• [Questions on the material]:
• a. In the program evaluation text, check each statement against the text: (i) performance audits have their roots in accountancy; (ii) the standards for licensure and accreditation reviews are devised by the programs' stakeholders; (iii) a program's stakeholders stay the same from project to project. Answer each with yes or no and quote the words of the text that decide it.
• b. Please extract from the program evaluation text the part that opens with the words containing "In contrast, program" and closes with "administrative decision making.".
• c. According to the program evaluation text, what do evaluators call the kind of review in which a program that fails to "measure up" loses its sanction, funding, or good standing?

• [Text block]:

*-*-*

Performance audits, accreditation reviews, and licensing procedures are also related to program evaluation, although they are derived from different intellectual roots and use different methodologies. Whereas program evaluation is a child of social science, performance audits are the progeny of accountancy, and the purpose of the review and the methods used reflects the intellectual roots of the practitioner (D. F. Davis, 1990). Program evaluations focus on improving the quality of social programs through social science research methods.  Performance audits focus on organizational control and accountability issues through accountancy procedures.

Licensing and accrediting processes are also used to evaluate programs. Because social science methods of data collection, other than interviewing, are rarely used in licensure and accreditation reviews, such reviews are more akin to performance audits than to program evaluations. Both licensure and accreditation reviews evaluate programs against a predetermined, externally derived set of standards that are devised not by stakeholders in the programs, but by bodies with external authority: government agencies (in licensure) and agency and professional associations (in accreditation).  These external authorities specify the criteria for the reviews, and the programs are measured against these criteria. If a program fails to “measure up,” it loses its sanction to continue; to receive funds from the government or insurers; or its good standing among peer programs, colleagues, and institutions. Evaluators call this a “go/no-go” evaluation.

In contrast, program evaluations are considered developmental. Increasingly program managers view program evaluation as a data-based, problem-solving process and as a means to improve programs through informed administrative decision making.

AGENCY-BASED PROGRAM EVALUATION

Identifying Stakeholders
Essential stakeholders, with participation from evaluators, decide the problems or issues for a program evaluation. The standards of the Evaluation Research Society (1982) refer to “formulation and negotiation,” during which “concerned parties should strive for a clear mutual understanding of what is to be done, how it is to be done, and why.”  Jones (1980) viewed program evaluation as “a political process, and researchers must build support and acceptance by recognizing the priorities of all participants with a stake in the outcome” (p. 70).

A stakeholder is anyone with an interest in the program: the sponsor, clients, social workers, the United Way, program administrators, neighborhood people, and so on. The stakeholders may change from project to project or from program to program.

Furthermore, stakeholders have different interests. For example, governmental funders may be the primary stakeholders in a cost–benefit study of a particular child abuse screening service. However, other organizational participants might not be as interested in the cost–benefit aspect. Social workers will be interested in protecting children and preserving families. The police will be interested in protecting children and punishing the abusers. Administrators will be interested in the program's ability to follow guidelines, thereby ensuring reimbursement.  And, finally, clients will be interested in the services they receive and whether there are false accusations of abuse. Although the government will be interested in carrying out screening as efficiently as possible, each of the other stakeholders will have different views of which criteria are important for evaluating the program.

*-*-*

• [Data supplied]:
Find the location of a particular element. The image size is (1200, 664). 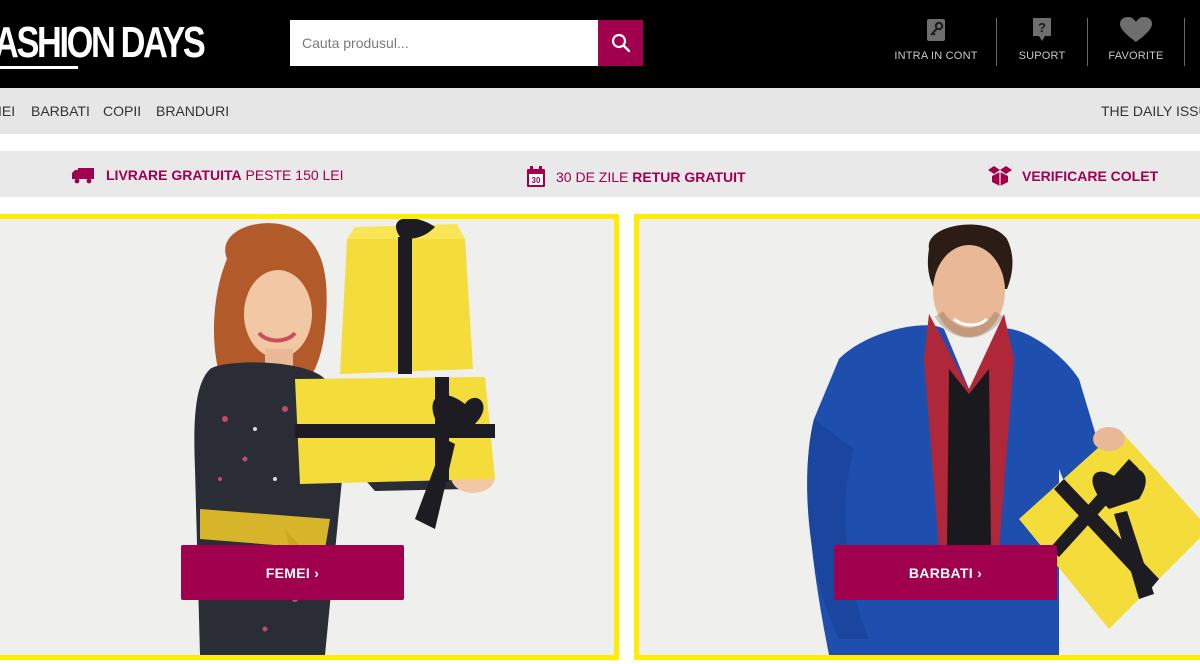

account-label: INTRA IN CONT is located at coordinates (936, 56).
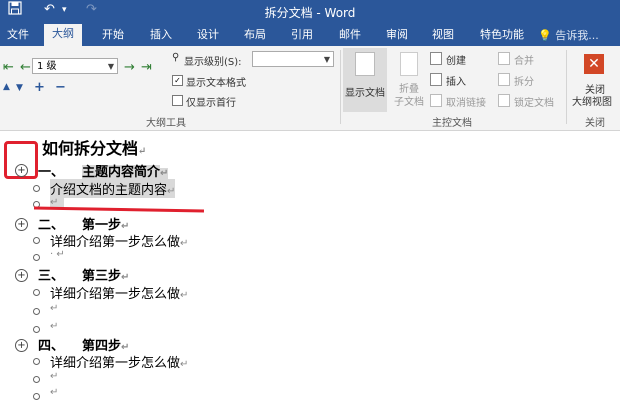  What do you see at coordinates (524, 80) in the screenshot?
I see `split-button: 拆分` at bounding box center [524, 80].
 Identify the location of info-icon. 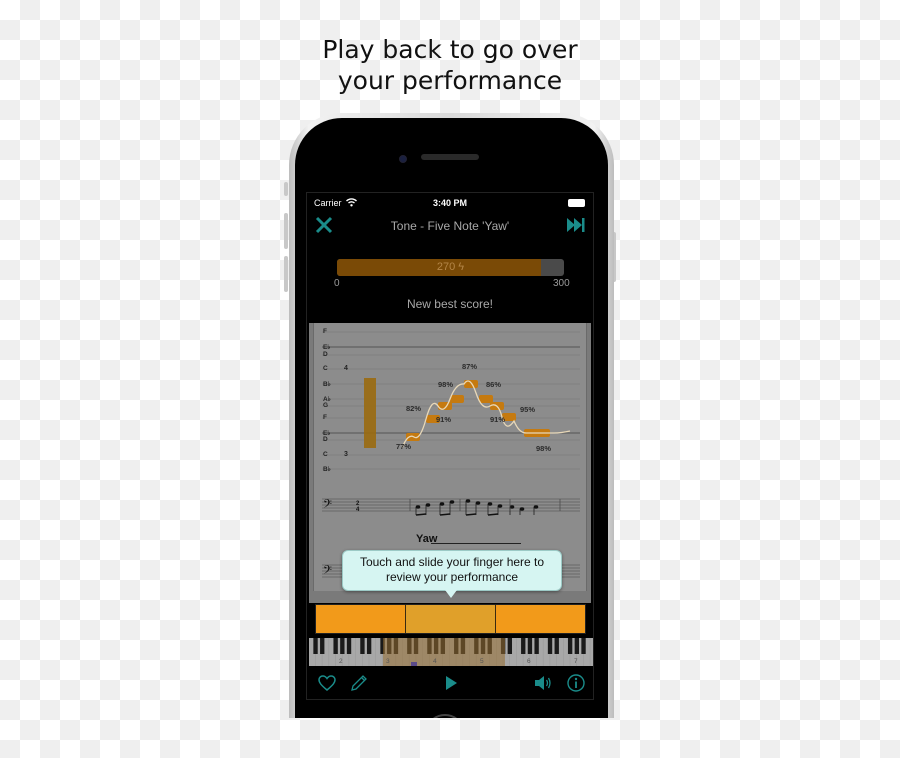
(576, 683).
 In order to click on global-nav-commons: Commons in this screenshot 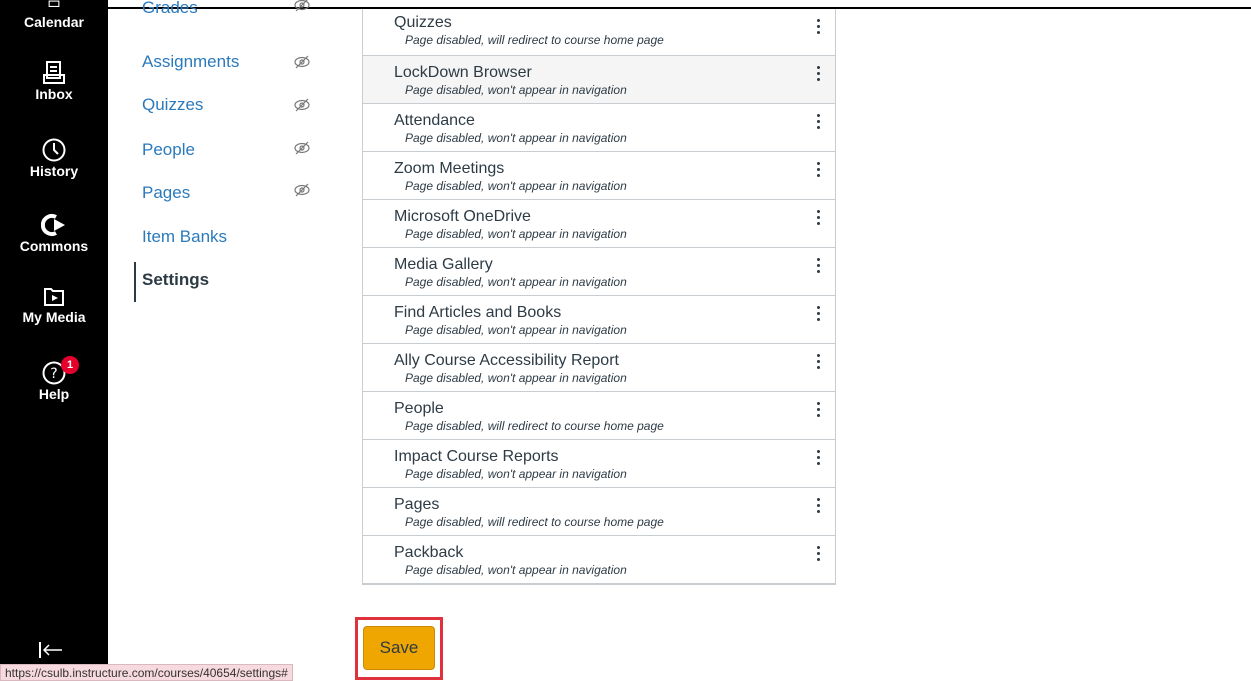, I will do `click(54, 233)`.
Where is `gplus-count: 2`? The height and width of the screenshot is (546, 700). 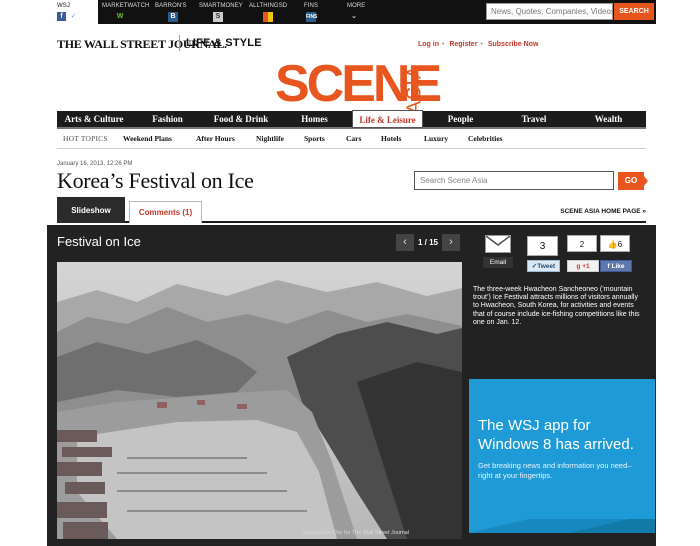 gplus-count: 2 is located at coordinates (582, 244).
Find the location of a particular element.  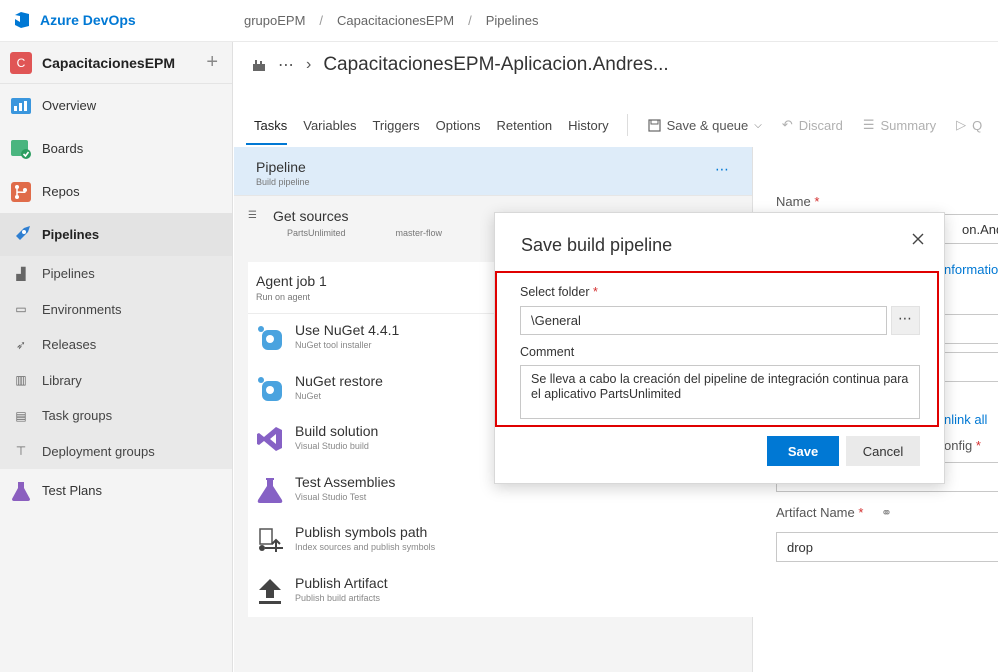

undo-icon: ↶ is located at coordinates (787, 124).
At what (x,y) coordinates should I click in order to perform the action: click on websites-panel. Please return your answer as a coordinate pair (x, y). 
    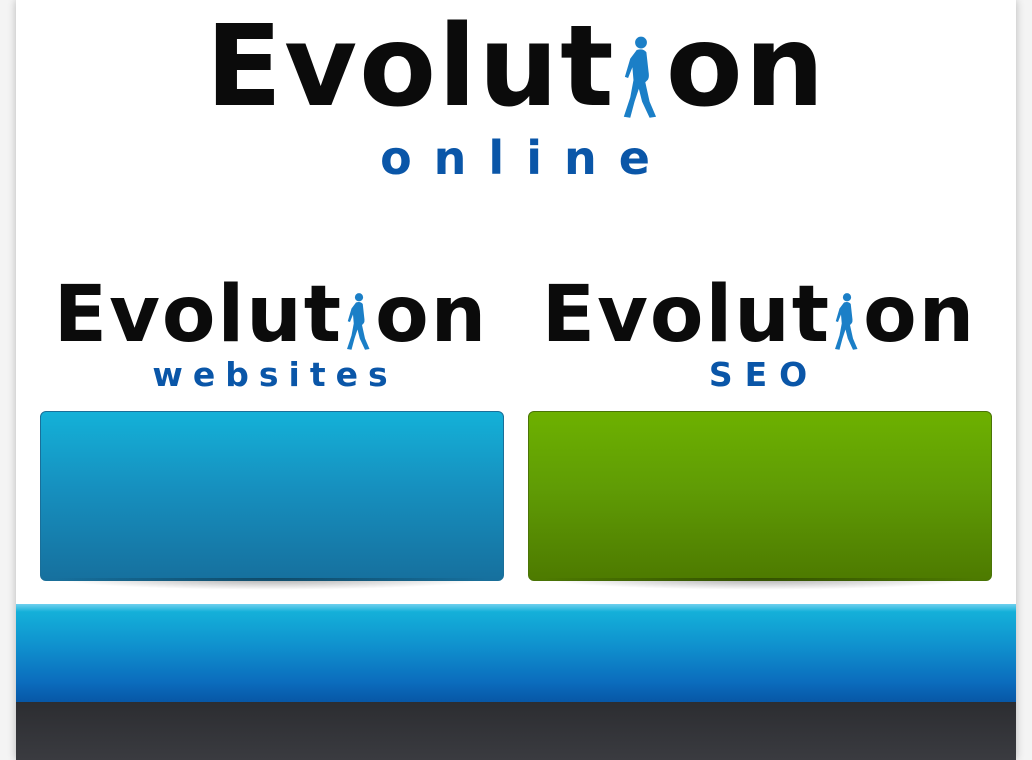
    Looking at the image, I should click on (272, 496).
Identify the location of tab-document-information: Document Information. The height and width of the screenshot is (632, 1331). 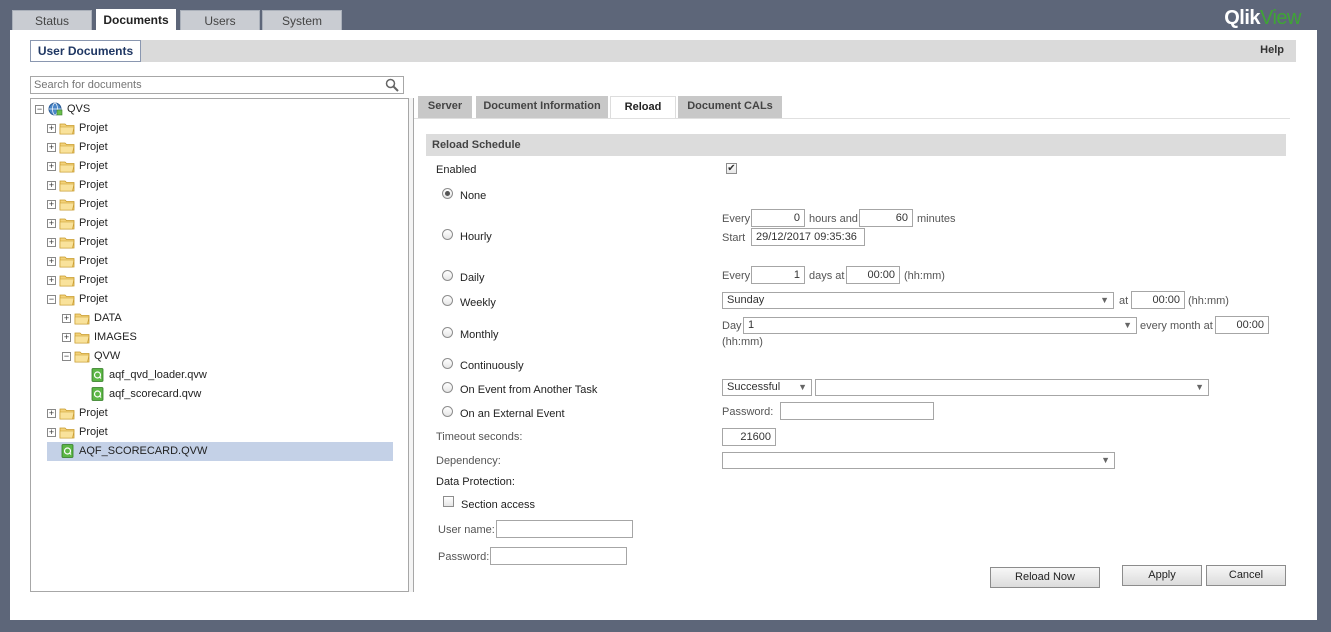
(542, 107).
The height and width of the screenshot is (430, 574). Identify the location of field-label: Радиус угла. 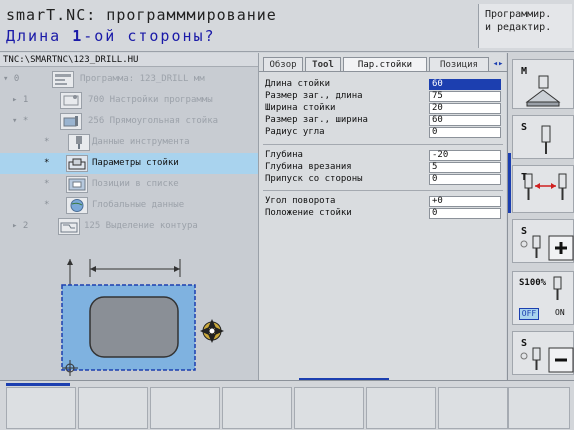
(295, 132).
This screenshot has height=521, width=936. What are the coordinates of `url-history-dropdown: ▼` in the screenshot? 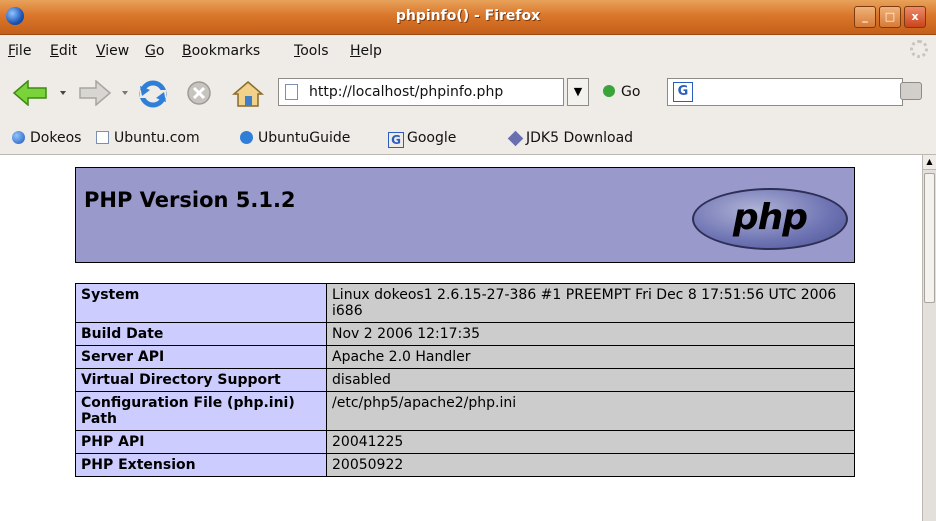 It's located at (578, 92).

*-*-*

• [Numbered responses]:
• a.
(i) Yes: "performance audits are the progeny of accountancy"
(ii) No: "devised not by stakeholders in the programs, but by bodies with external authority"
(iii) No: "The stakeholders may change from project to project or from program to program."

• b.
In contrast, program evaluations are considered developmental. Increasingly program managers view program evaluation as a data-based, problem-solving process and as a means to improve programs through informed administrative decision making.

• c. A "go/no-go" evaluation.